正文节选:
::::::::

10月6日,国务院组成了山西娄烦尖山铁矿“8·1”特别重大排土场垮塌事故调查组,对这起当初被披露为仅“造成11人死亡的山体滑坡事故”进行调查,以彻查事故中有没有瞒报谎报的行为。这起事故之所以出现了从“自然灾害”变为“重大责任事故”如此巨大的逆转,源自于《瞭望东方周刊》记者孙春龙在其博客上发表了举报信《致山西省代省长王君一封信》。9月17日,温家宝总理和国务委员马凯对此事作出重要批示,要求对“9·8”特别重大尾矿库溃坝事故进行核查。
除了极个别的记者勇于挑起道义的责任外,我们很多媒体尤其是当地媒体在事故发生之时以及之后都忽然集体失声,这不能不说令人匪夷所思。而当我看到简光洲那隐晦的话语时,却不得不同情记者的生存处境。在所有的重特大
事故当中,不是记者不清楚事情的来龙去脉,也不是记者不想对新闻敏感事件进行报道,更不是记者没有那份道义与责任,而是我们的主管部门没有赋予记者这份权力,中国的媒体在官商勾结与层级之间心照不宣的“组织性”欺骗中求举步维艰,因为提起利益天平的总是掌握在拥有权利的那只手中,所以地方媒体总是层级之间界限分明,每个层级都担当了某个局部利益的“传声筒”。为什么孙春龙不能成为媒体英雄,那只是因为他站在比简光洲更高层次的利益与位置上,代表了更高层次的声音,而勿庸置疑,简光洲确实要承担起更大的心理压力,而不仅如此,还有与简光洲处于同一条战壕中的媒体,更是英雄!其实,让真相坦白不仅仅只是依靠技术层面的进步,最主要的还是整个社会要营造一个风正气清的环境,社会的发展进步如果单靠科技发展的步伐,而弃置人文本身的修养与造化,那么整个社会的养生环境将慢慢会侵蚀与蜕变,当真相揭露之时,我们很多媒体都在津津乐道先进的技术如博客与论坛担当了“行侠仗义”责任的同时,却并没有使整个社会的欺骗性有所减弱,譬如,《瞭望东方周刊》记者孙春龙和特约撰稿人王晓发表的《娄烦:被拖延的真相》,文章发表后,被很多网站转载,但所有转载文章的网页都打不开了,而三鹿奶粉事件也有很多人认为百度利用技术对事件真相进行了掩饰。事件最后真相大白即使网络多少起到了推波助澜的作用,但归根结底还是领导的重视,否则,一切的披露手段如果没有最后的那个“重视”,还是会落到空处。

::::::::

材料摘录:

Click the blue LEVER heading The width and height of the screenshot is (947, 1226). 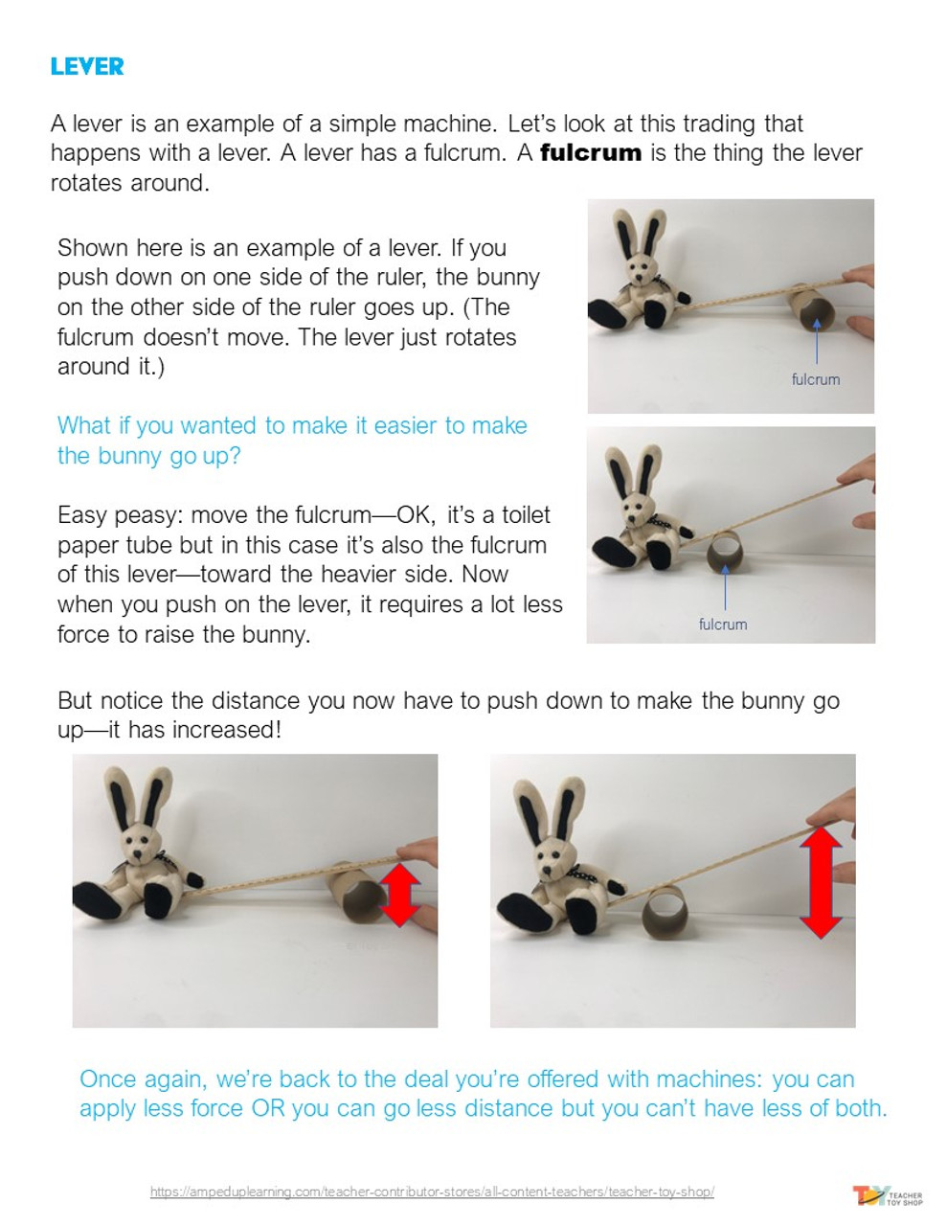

::::::::

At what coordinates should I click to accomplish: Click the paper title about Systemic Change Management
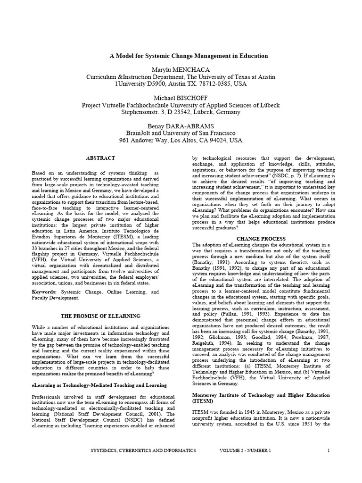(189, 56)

::::::::

从正文中含有“10月6日,国务院组成了山西”的字句起，抄到“重大尾矿库溃坝事故进行核查。”为止，逐字照录这一段。 上述材料在此用不到。

10月6日,国务院组成了山西娄烦尖山铁矿“8·1”特别重大排土场垮塌事故调查组,对这起当初被披露为仅“造成11人死亡的山体滑坡事故”进行调查,以彻查事故中有没有瞒报谎报的行为。这起事故之所以出现了从“自然灾害”变为“重大责任事故”如此巨大的逆转,源自于《瞭望东方周刊》记者孙春龙在其博客上发表了举报信《致山西省代省长王君一封信》。9月17日,温家宝总理和国务委员马凯对此事作出重要批示,要求对“9·8”特别重大尾矿库溃坝事故进行核查。